A decisão do governador reafirma seu compromisso em garantir transparência, responsabilidade e segurança administrativa na reconstrução das políticas públicas suspensas ou alteradas no período de instabilidade.
A comissão será composta pela Procuradoria-Geral do Estado, Casa Civil, Secretaria do Planejamento, Secretaria da Fazenda e Controladoria-Geral do Estado. Caberá ao grupo revisar contratos firmados e cancelados, pagamentos interrompidos ou autorizados, além de identificar medidas que tenham causado impacto direto nos serviços de saúde, educação, segurança e na economia estadual.
O secretário-chefe da Casa Civil, Deocleciano Gomes, reforçou que a orientação do governador é garantir que nenhum serviço essencial seja prejudicado.
“O governador Wanderlei Barbosa está empenhado em restabelecer o equilíbrio administrativo.
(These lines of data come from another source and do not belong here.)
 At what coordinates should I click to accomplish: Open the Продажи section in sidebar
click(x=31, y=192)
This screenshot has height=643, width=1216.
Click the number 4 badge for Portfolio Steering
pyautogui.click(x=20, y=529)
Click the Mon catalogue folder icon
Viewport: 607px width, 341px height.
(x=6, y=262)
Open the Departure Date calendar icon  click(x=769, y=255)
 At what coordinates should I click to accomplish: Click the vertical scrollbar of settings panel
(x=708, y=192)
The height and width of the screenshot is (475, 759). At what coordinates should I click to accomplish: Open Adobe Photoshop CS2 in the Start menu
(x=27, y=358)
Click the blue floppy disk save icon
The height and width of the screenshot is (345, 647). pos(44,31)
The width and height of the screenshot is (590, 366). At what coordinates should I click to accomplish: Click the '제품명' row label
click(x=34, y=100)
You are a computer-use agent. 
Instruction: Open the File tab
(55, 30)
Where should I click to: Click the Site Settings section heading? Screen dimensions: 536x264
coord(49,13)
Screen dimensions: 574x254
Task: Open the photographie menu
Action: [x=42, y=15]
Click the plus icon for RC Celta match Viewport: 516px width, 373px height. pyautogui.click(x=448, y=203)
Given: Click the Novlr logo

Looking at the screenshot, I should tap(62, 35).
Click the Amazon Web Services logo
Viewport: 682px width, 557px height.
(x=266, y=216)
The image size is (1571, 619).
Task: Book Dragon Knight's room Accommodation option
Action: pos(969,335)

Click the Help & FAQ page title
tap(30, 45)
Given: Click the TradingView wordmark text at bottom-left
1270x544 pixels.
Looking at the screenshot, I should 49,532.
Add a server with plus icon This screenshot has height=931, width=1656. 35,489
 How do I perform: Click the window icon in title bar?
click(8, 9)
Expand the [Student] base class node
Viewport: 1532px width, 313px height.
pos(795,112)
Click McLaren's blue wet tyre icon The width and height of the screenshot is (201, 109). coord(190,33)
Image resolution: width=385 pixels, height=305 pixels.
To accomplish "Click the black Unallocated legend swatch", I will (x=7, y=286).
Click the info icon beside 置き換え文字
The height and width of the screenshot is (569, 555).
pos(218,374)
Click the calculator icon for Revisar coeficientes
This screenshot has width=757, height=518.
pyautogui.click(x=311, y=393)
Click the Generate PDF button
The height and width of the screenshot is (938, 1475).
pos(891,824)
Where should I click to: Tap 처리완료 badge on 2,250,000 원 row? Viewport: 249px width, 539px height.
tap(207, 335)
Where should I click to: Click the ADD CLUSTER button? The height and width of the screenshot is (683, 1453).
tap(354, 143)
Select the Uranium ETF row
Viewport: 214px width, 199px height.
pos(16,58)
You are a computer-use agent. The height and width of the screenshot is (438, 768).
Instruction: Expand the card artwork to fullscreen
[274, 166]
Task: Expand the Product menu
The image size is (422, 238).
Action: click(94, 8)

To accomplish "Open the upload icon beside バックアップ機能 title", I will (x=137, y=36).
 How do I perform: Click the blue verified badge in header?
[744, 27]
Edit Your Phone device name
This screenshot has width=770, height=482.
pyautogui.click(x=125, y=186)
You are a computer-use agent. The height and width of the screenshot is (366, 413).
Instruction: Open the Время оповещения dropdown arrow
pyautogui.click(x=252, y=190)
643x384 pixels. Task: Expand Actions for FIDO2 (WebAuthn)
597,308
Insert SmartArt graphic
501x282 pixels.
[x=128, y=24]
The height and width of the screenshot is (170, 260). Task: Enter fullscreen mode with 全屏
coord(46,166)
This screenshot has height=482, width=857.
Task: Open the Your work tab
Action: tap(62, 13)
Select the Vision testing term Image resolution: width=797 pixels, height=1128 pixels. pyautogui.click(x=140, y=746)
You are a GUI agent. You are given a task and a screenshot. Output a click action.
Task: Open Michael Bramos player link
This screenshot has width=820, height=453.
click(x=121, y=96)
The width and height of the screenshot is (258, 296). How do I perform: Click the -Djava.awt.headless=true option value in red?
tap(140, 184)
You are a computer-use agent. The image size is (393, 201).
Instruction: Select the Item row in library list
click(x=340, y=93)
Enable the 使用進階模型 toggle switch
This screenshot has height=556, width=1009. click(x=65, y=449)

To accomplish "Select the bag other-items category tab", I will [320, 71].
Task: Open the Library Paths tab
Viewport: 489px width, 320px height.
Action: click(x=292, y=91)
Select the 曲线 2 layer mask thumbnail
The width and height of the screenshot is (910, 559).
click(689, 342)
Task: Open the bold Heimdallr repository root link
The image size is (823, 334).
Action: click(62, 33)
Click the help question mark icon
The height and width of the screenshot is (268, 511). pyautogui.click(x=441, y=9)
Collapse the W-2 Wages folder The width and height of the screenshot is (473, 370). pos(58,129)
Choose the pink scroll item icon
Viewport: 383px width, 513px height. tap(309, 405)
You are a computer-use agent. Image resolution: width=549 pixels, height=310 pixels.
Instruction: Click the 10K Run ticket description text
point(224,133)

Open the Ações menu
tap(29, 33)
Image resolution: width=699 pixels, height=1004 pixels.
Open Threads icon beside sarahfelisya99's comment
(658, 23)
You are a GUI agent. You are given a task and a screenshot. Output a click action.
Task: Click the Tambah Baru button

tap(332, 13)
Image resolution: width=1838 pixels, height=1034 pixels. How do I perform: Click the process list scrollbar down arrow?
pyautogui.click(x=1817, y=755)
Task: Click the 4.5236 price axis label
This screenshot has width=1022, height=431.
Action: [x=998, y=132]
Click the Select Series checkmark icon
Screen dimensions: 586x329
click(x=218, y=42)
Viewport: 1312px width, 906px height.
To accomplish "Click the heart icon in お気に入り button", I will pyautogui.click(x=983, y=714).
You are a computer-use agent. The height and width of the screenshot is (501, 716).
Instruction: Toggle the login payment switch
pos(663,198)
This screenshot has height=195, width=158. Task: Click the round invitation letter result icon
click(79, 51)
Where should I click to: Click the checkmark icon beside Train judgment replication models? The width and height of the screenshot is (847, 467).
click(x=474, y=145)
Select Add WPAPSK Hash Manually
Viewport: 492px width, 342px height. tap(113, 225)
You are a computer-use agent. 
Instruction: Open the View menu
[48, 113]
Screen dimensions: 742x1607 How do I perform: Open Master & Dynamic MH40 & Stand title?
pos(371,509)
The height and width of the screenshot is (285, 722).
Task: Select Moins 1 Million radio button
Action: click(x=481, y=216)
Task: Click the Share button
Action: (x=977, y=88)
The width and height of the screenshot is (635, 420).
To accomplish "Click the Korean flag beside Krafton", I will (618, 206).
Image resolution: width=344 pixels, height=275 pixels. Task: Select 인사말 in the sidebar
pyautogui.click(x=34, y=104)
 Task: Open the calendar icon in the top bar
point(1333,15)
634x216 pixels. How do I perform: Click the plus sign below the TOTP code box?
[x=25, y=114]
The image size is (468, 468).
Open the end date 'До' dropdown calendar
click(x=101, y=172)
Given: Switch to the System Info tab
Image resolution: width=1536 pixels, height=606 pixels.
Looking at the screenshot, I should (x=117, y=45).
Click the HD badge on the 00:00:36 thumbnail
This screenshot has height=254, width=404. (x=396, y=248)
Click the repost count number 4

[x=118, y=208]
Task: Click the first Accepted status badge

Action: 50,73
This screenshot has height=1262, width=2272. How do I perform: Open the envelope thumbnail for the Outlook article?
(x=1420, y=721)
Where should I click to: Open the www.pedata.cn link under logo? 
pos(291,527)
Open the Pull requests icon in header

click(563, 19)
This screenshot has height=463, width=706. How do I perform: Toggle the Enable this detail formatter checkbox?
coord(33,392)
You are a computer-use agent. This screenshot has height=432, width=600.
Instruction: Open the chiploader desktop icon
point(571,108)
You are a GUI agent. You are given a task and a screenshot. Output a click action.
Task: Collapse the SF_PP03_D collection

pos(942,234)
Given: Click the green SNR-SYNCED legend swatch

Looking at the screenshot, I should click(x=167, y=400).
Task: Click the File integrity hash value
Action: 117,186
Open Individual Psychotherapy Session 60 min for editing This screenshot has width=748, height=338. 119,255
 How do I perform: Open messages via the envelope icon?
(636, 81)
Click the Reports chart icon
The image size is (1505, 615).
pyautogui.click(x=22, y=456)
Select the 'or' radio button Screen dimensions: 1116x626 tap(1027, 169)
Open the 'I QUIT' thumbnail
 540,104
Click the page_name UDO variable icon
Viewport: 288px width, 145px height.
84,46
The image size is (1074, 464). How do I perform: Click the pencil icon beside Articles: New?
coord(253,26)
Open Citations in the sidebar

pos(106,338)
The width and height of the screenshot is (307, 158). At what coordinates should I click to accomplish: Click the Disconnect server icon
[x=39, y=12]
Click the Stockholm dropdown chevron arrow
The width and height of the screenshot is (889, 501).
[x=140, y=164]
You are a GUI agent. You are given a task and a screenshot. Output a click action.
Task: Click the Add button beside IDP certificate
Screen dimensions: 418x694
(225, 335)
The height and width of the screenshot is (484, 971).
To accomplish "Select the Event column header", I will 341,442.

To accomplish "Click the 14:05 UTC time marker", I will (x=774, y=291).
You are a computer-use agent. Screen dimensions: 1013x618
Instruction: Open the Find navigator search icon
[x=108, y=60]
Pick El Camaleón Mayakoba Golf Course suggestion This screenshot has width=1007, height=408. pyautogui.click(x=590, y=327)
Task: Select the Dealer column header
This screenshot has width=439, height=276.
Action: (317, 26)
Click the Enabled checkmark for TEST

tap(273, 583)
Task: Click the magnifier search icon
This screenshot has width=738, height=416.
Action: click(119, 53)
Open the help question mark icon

A comissão vai assegurar que a população não sofra com a interrupção de serviços e que o Estado retome sua força econômica após uma queda de arrecadação superior a 20% no período interino”, destacou.
Ações da gestão interina que serão revistas pela comissão
Entre os pontos que receberão análise técnica e jurídica estão:
- Decreto de emergência na saúde contendo dívidas já prescritas;
- Anúncio de R$ 417 milhões aos municípios sem previsão orçamentária;
- Lançamento de programas com caráter eleitoreiro, como o Tocantins Presente;
- Inauguração de obras não concluídas;
- Cancelamento do programa Jovem Trabalhador, prejudicando 1.600 jovens;
- Suspensão de serviços do plano de saúde dos servidores estaduais;
- Desmonte da Rede Integrada de Proteção à Mulher, com recolhimento de 44 caminhonetes distribuídas aos municípios.
A comissão também irá propor soluções imediatas para restabelecer programas paralisados e garantir que o Estado volte a operar com eficiência e responsabilidade fiscal.